Hi TCPAWorld!
Not only is generative AI not your friend, but it is also not your colleague, advisor, or trusted resource. In the practice of law, it is (more often than not) your enemy.
In a recent case out of the Westen District of Tennessee, the use of generative AI was once again a costly mistake. In Reaves Law Firm, PLLC v. Baker, Donelson, Bearman, Caldwell & Berkowitz PC, Jonathan Hancock, Mary Katherine Campion, Jerrick Murrell, and Dean J. Shauger, 2:25-cv-2623-SHL-atc (W.D. Tenn. June 2, 2026), Chief U.S. District Judge Sheryl H. Lipman issued significant sanctions against the plaintiffs, Reaves Law Firm (“RLF”), for violating Federal Rule of Civil Procedure 11 for its improper use of generative AI in its filings.
The parties to this matter are both law firms, and, ironically enough, RLF is alleging causes of action against Defendants for legal malpractice. After RLF filed a Partial Motion to Dismiss, Defendants called into question RLF’s use of generative AI in its filings. Particularly, Defendants point out that RLF not only cited authorities that do not support their arguments, but they also cited quotations from those authorities that do not exist. And it wasn’t just one or two problematic cites. Defendants identified nine problematic authorities RLF relied upon in their filings.
Within days of Defendants raising these concerns, RLF filed two additional pleadings that included similar issues. These subsequent filings are arguably even more concerning as RLF cited facts and paragraphs from their own complaint that do not even exist.

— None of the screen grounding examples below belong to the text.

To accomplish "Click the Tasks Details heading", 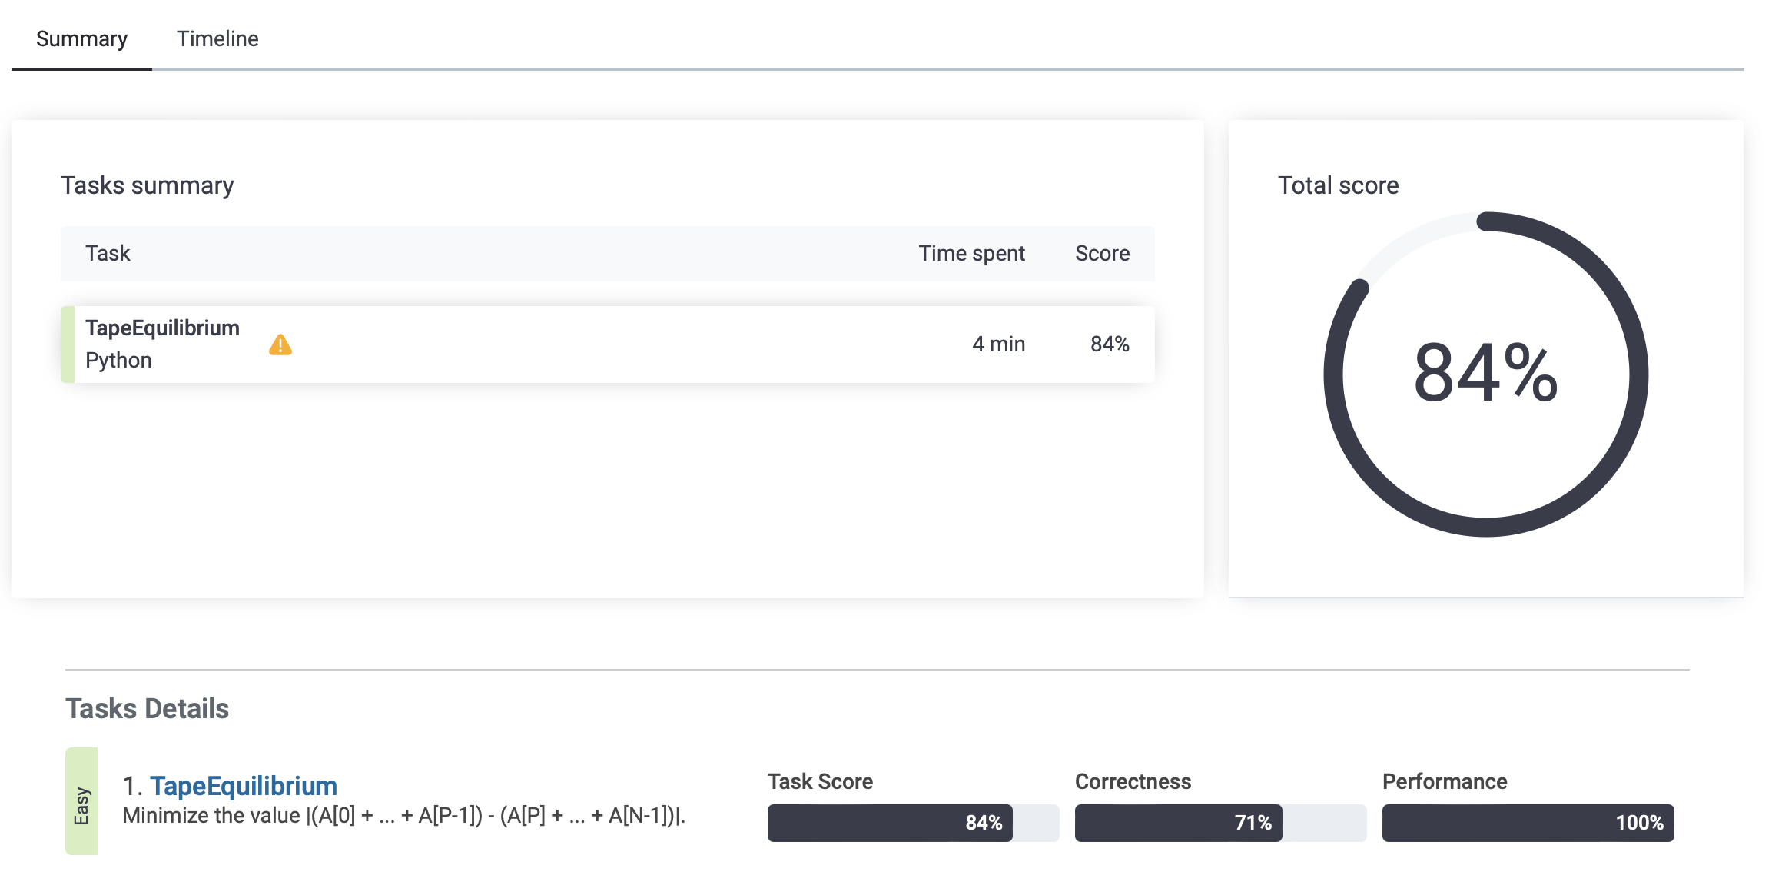I will [147, 708].
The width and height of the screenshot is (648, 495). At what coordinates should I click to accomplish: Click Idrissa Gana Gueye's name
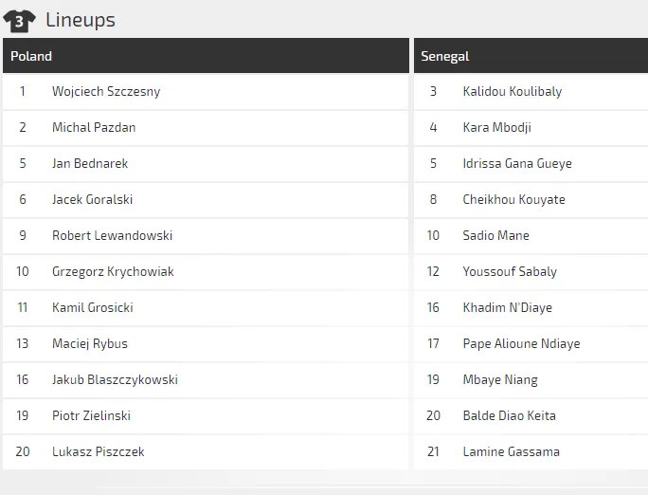517,164
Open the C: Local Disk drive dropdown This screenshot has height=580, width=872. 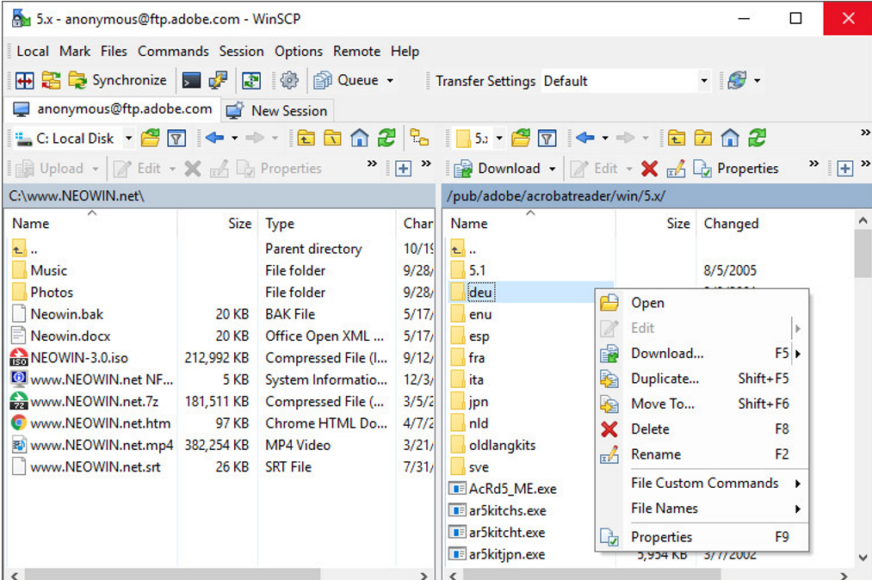coord(128,138)
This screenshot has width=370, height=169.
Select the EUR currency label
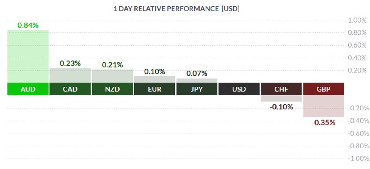[x=154, y=89]
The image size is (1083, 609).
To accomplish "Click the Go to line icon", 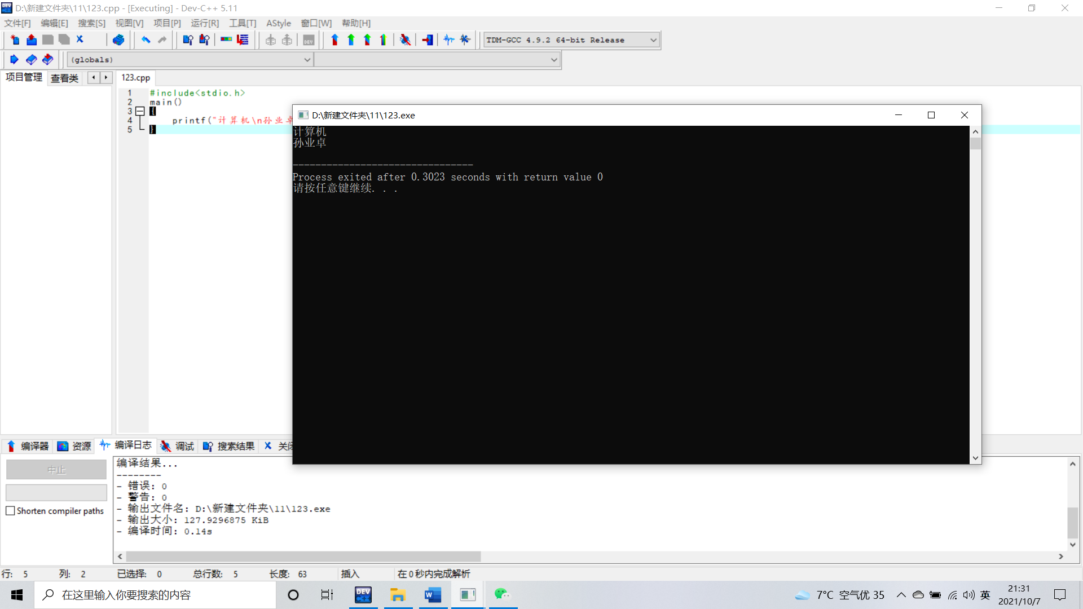I will pos(243,40).
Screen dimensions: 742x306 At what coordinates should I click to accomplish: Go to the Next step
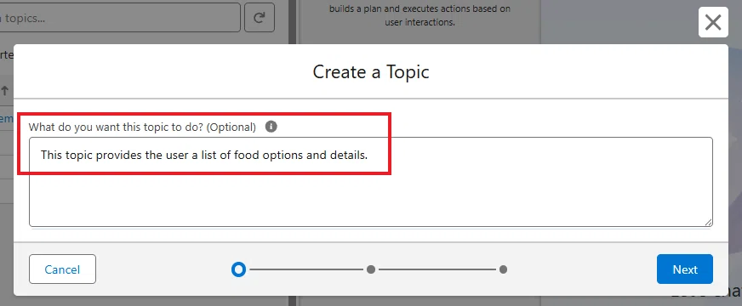pyautogui.click(x=685, y=269)
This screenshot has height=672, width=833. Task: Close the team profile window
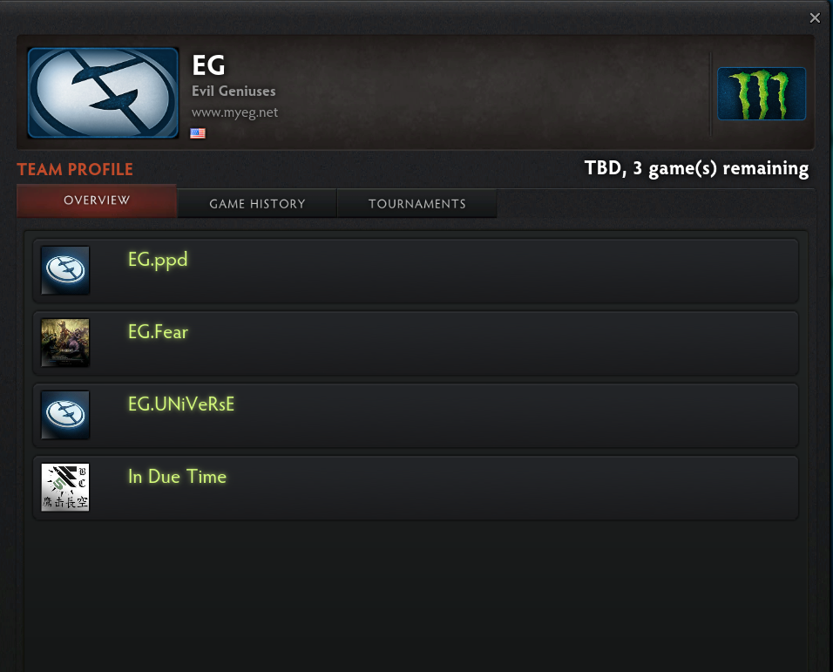(815, 18)
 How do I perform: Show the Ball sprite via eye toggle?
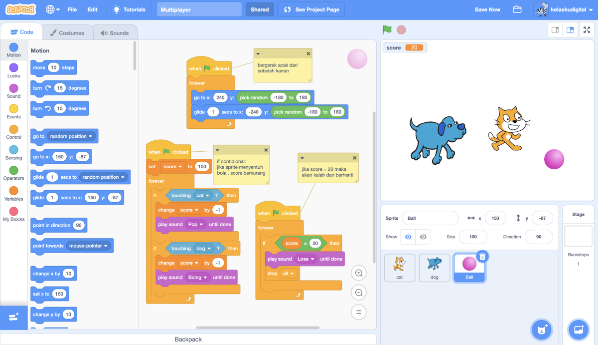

After Defendants alerted the Court to RLF’s suspected use of generative AI, the Court issued an Order to Show Cause to identify why the Court should not impose sanctions and to offer proof that the authorities they cite actually exist, whether each authority stands for the argument RLF cites, confirm the quotes actually come from the cited authorities, and the steps RLF took to verify the existence of the authorities prior to citing them.
In their response to the Order to Show Cause, RLF failed “to do almost everything that the Court required it to do.” Instead, RLF claimed the errors in their filings were purely clerical and neither substantive nor misleading. Further, RLF classified their “clerical error” as a mere “procedural lapse” due to “extraordinary operation strain,” which they alleged was ultimately caused by the verdict against RLF that initiated the current lawsuit against Defendants. RLF requested that the Court “accept this Response as good cause” and to “decline to impose sanctions that would effectively reward Defendants for their misconduct.”
The Court’s response: “Neither request is well taken.”
The Court issued three significant sanctions to “reflect the serious nature of RLF’s ethical lapses.” Specifically, the Court ordered RLF to reimburse Defendants for costs associated with responses to RLF in this matter and to forward the Order Issuing Rule 11 Sanctions to other judges in the District as well as to the Tennessee Board of Professional Responsibility’s Disciplinary Counsel.